Observe that we are not our thoughts.

“To realize that you are not your thoughts is when you begin to awaken spiritually.” Eckhart Tolle

At varying times during the day, we can find ourselves feeling positive and negative emotions based on the thoughts that percolate up from the subconscious. John Assaraf’s teachings remind me that “we are not our brain; we have a brain.”  “We are not our thoughts; we have thoughts.”  As soon as we detach ourselves and conceptualize that we are separate from the thoughts we experience, we can take back control.  I highly recommend his latest book Innercise.

By being present and observing a thought that causes an emotion, we can choose to let it go or hold on and continue to feel it.  The next time you feel a negative emotion from thought, pause and observe how it makes you feel.  Does the thought serve you in a way to make improvements?  If the answer is yes, great! If the thought leaves you feeling disempowered, then release it and move on.  Being present gives us a choice, and choice gives us freedom.  Improving this skill comes with practice and repetition, like everything else.

Picture of brain and thoughts

Get present through breathwork.

“Stop, Take three deep breaths and smile everywhere in your body, observing what’s happening in your body.  Proceed now with kindness and understanding.” Deepak Chopra

When you feel overwhelmed, stressed, or fearful, use these feelings as a signal to stop and take several deep breaths to get present and reset.  It’s a simple method to get back into the present moment and take control.  If you lead a busy life managing lots of responsibilities, consider setting a frequent reminder on your device to signal you to stop what you are doing for a short mindfulness break.

Take several deep breaths, inhaling through your nose and feeling your lungs expand while your diaphragm contracts. Exhale slowly through your mouth and feel the sensations as you begin to relax.  Do this several times, get present and aware of what you are doing now and what you plan to do next based on your priorities for the day.  It is an effective way of practicing the habit of getting present.

Get present through silence

“Deep silence is the mother of creativity.  No creativity can come out of one who is too busy, worried, and over-ambitious.” Gurudev Sri Sri Ravi Shankar.

Taking time to pay attention to the silence around you is the easiest method to become present.  Sure it may sound challenging based on your daily commitments.  During your busy days, intentionally carve out time to go into silence.  I recommend getting out for a hike and connecting with nature as one of the best ways to observe silence and pay attention to surroundings.  Observe with your senses what is around you through sight, smell and sound.  Silence expands your present awareness and helps you find new possibilities through creativity.  Anxiety, worry, fear, and doubt grow when present awareness is tight and constricted.  Begin the habit of getting into silence with whichever method suits you, and your growing awareness will expand naturally so you can embrace your creativity without doubts and judgement.
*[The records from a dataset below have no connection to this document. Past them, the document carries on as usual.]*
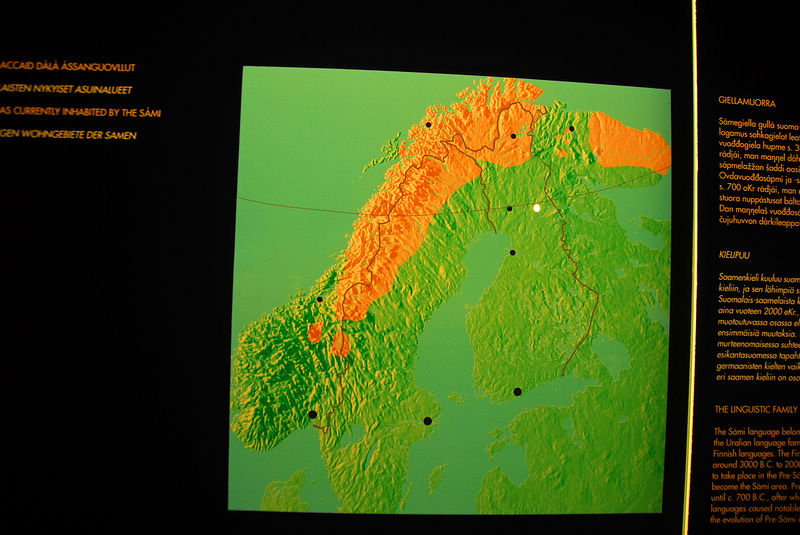Screen dimensions: 800x535
Task: Click the 'NYKYISET ASUINALUEET' Finnish caption
Action: 68,90
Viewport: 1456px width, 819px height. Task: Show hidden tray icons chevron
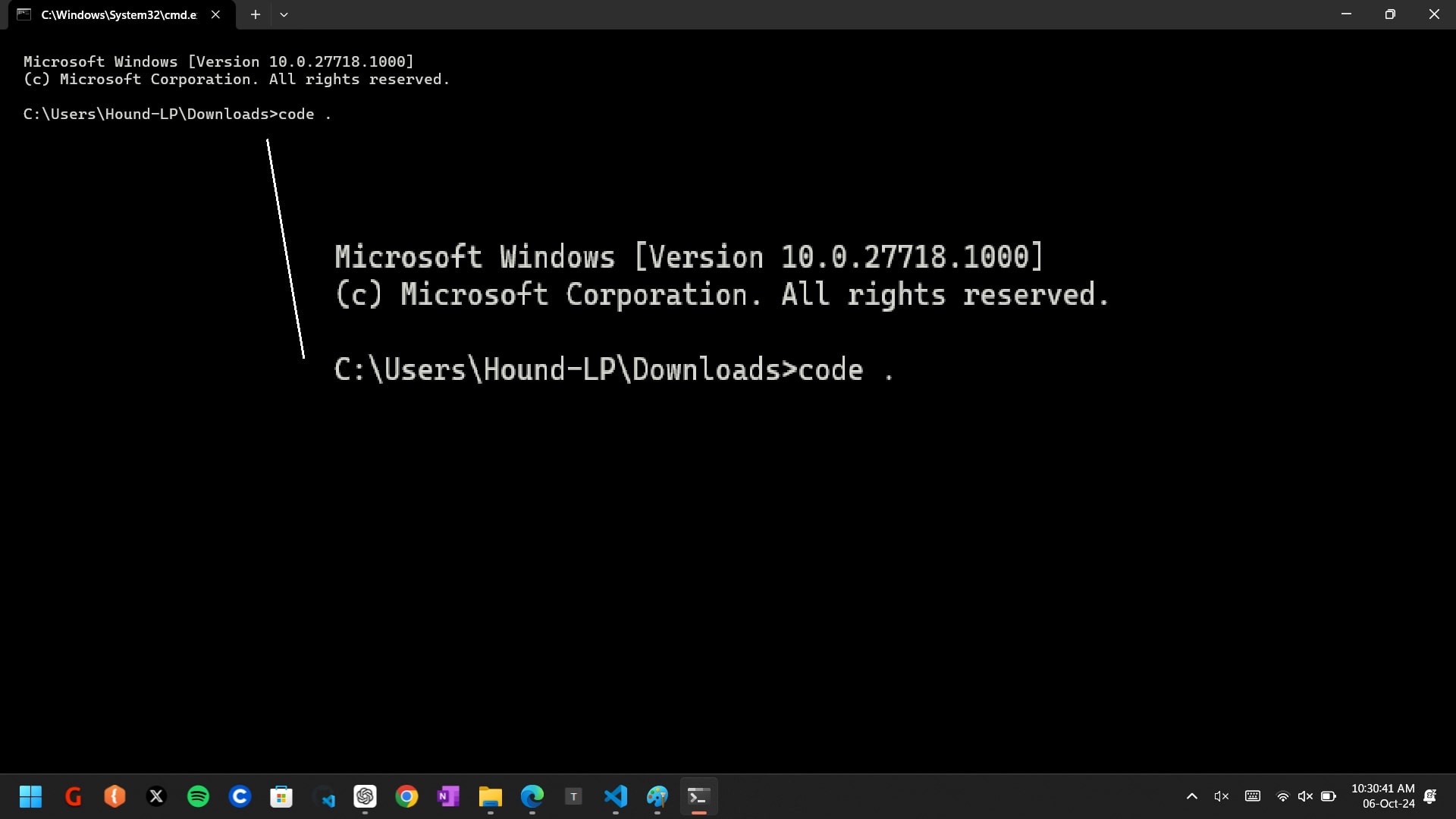point(1191,796)

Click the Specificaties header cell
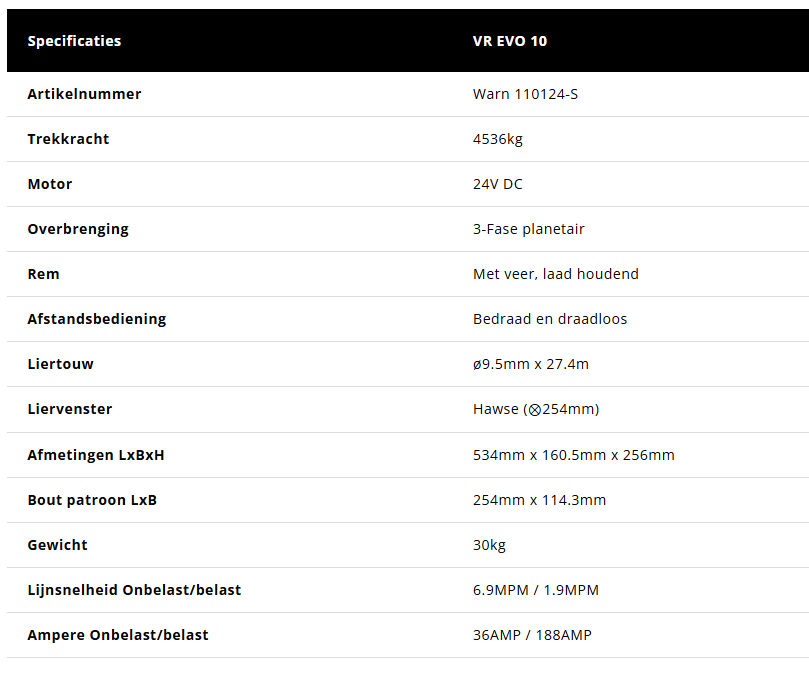(x=74, y=41)
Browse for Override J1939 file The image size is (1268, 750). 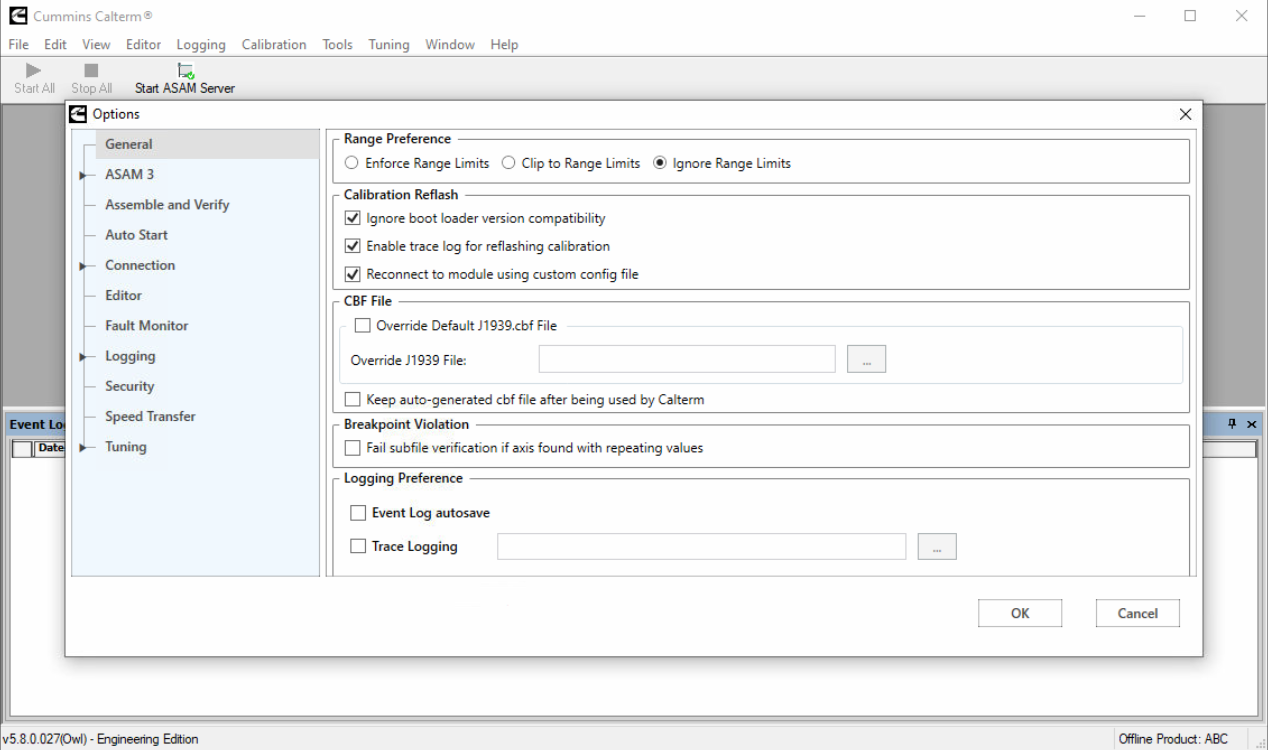(866, 359)
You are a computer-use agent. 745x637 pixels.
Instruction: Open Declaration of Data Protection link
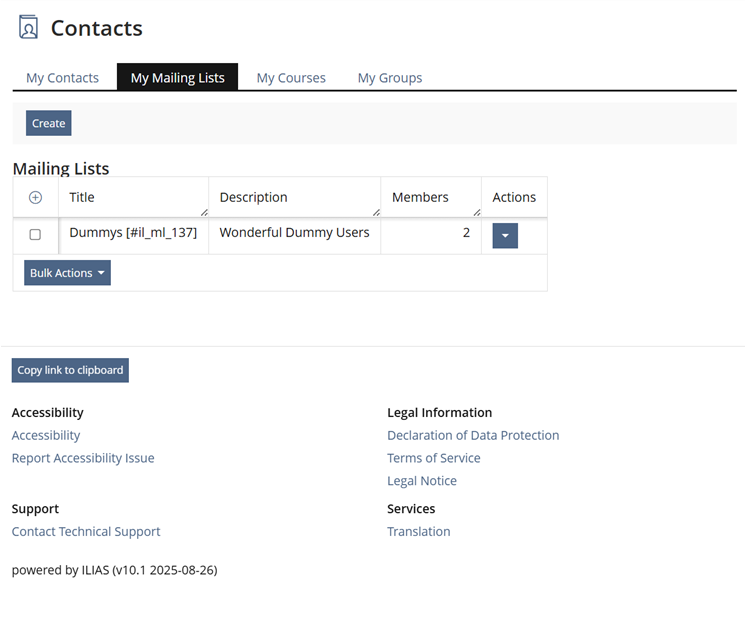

I hope that you find this content helpful as you go about your busy days. As always, I encourage you to leave a comment or question below. You can also stay in contact directly:

10 thoughts on “How to calm thoughts and become present”

  1. I thoroughly enjoyed reading your post. As a person with a meditation blog, I felt inspired to use meditation quotes. Because of this, I can tell that your post expanded my state of awareness. Yet, I resonated with several of the key points relevant in your article, especially the part in which you mentioned about taking three deep breaths as a form of mindfulness. 

    What is your story?

    What prompted you to start this blog?

    Do you agree with the path of least resistance ideology/philosophy?

    Where and how did you learn meditation?

    Why did you use quotes in this article?

    1. I love the questions.  I have lived and walked a path with challenges and obstacles like most people. This has led me to get curious and learn more about calming the mind and how to manage emotions.  By focusing on these areas we accelerate towards our goals in life.  This is what prompts all of my blogs which is to share tips and hacks to live a healthier life both mentally and physically.  I first learned meditation through a number of Deepak Chopra’s audio recordings and also spent time learning from Sri Sri Ravi Shankar.    I selected the quotes these quotes because each quote resonates and I admire the individuals. Thanks again for asking great questions.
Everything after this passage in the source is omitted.